2 ore fa, flambar ha scritto:

Da recente promosso 2° ufficiale di coperta.

Io inizierei subito con "Salpammo", anche perché qui manca il verbo principale e partire in modo così freddo e immediato non mi sembra il caso.

 

2 ore fa, flambar ha scritto:

( esercizio imparato durante il servizio militare)

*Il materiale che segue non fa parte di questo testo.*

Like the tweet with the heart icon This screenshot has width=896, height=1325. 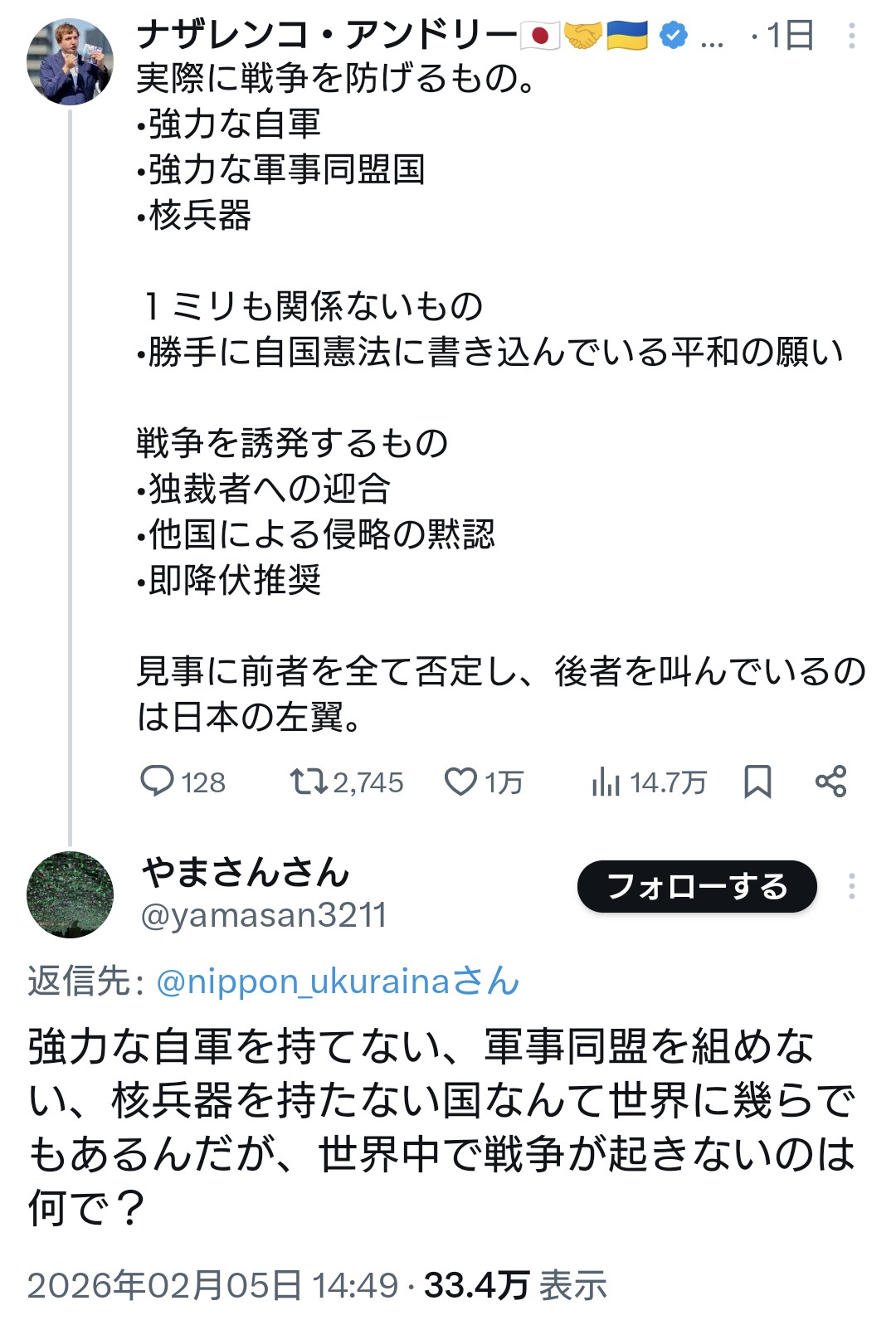point(460,782)
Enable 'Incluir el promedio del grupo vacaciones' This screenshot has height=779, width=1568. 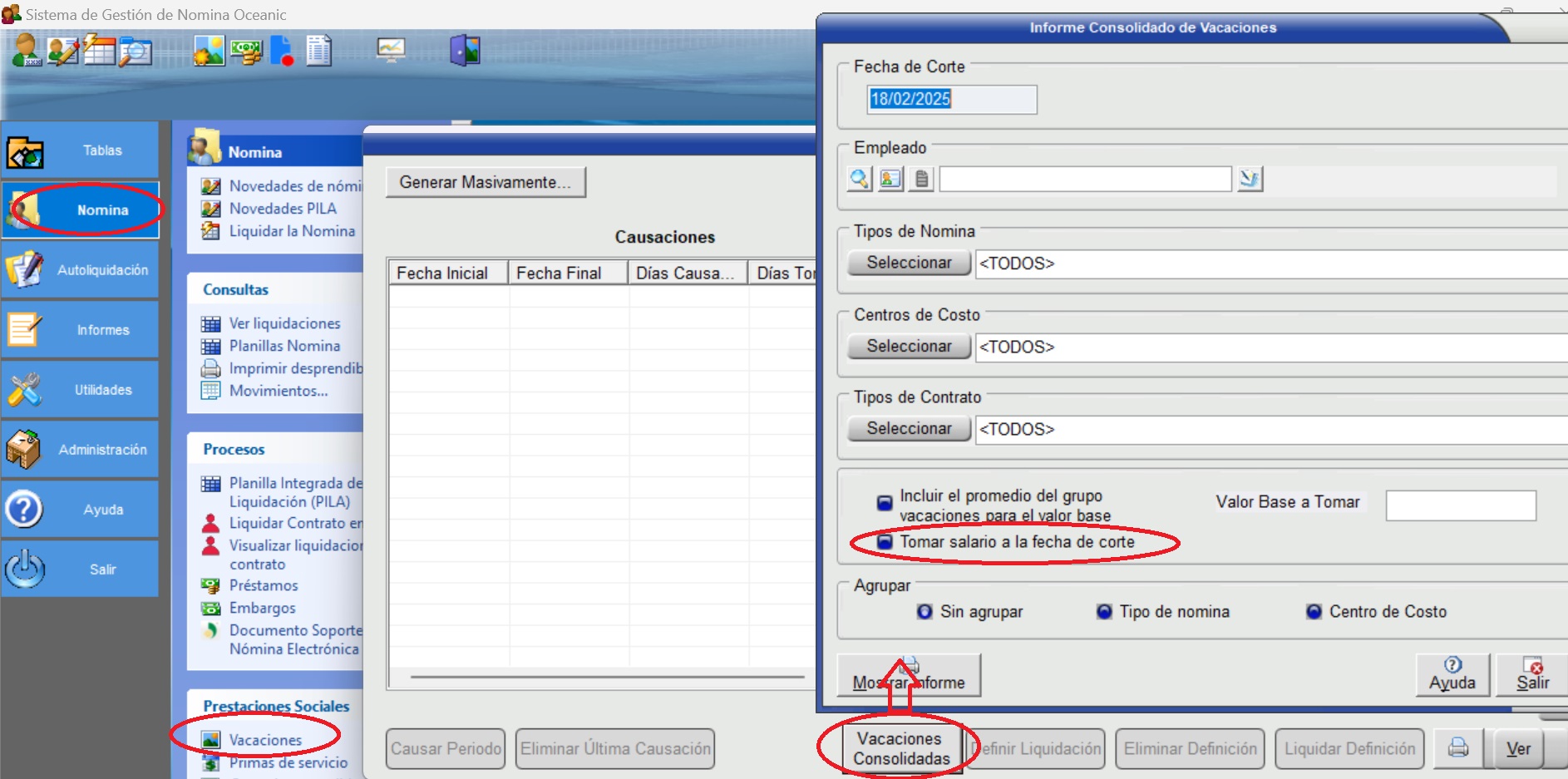pyautogui.click(x=885, y=503)
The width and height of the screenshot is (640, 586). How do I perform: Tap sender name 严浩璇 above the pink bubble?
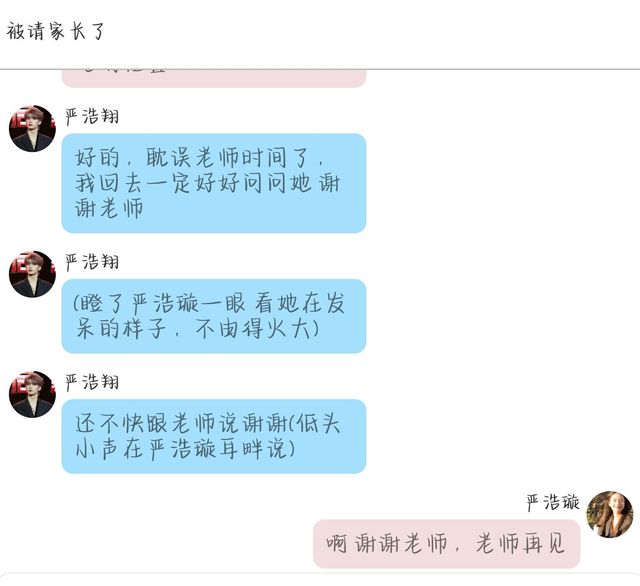pos(553,503)
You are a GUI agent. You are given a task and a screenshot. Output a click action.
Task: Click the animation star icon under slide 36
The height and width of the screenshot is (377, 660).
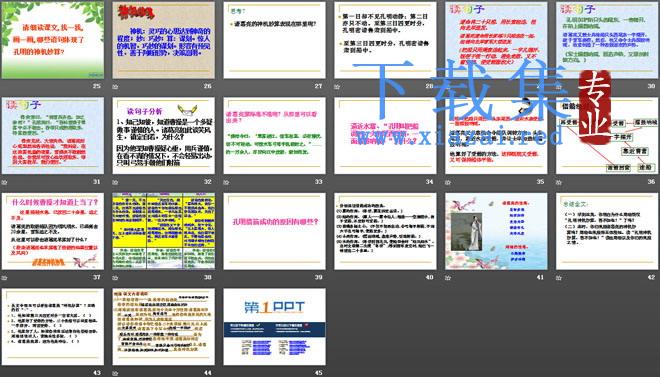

toglierei, informazione superflua.

 

Fai occhio alla punteggiatura, qualche volta mancano punti e virgole come in questo caso:

2 ore fa, flambar ha scritto:

Ancora incredulo, notai una bellissima mora seduta ad un tavolino

visto che era sola, mi sedetti accanto a lei.

Dopo tavolino metterei un punto e ripartirei con "visto che era sola, mi sedetti accanto a lei".

Nel complesso ho notato che il ritmo è molto veloce e non ti perdi in descrizioni lunghe, sicuramente un punto a tuo favore. Occhio che però a lungo andare rischia davvero di essere troppo freddo e senza emozioni.

L'ultima cosa che ti volevo dire è che più che un racconto mi sembra un incipit di una trama più lunga e articolata. Non si percepisce una reale conclusione al tuo testo.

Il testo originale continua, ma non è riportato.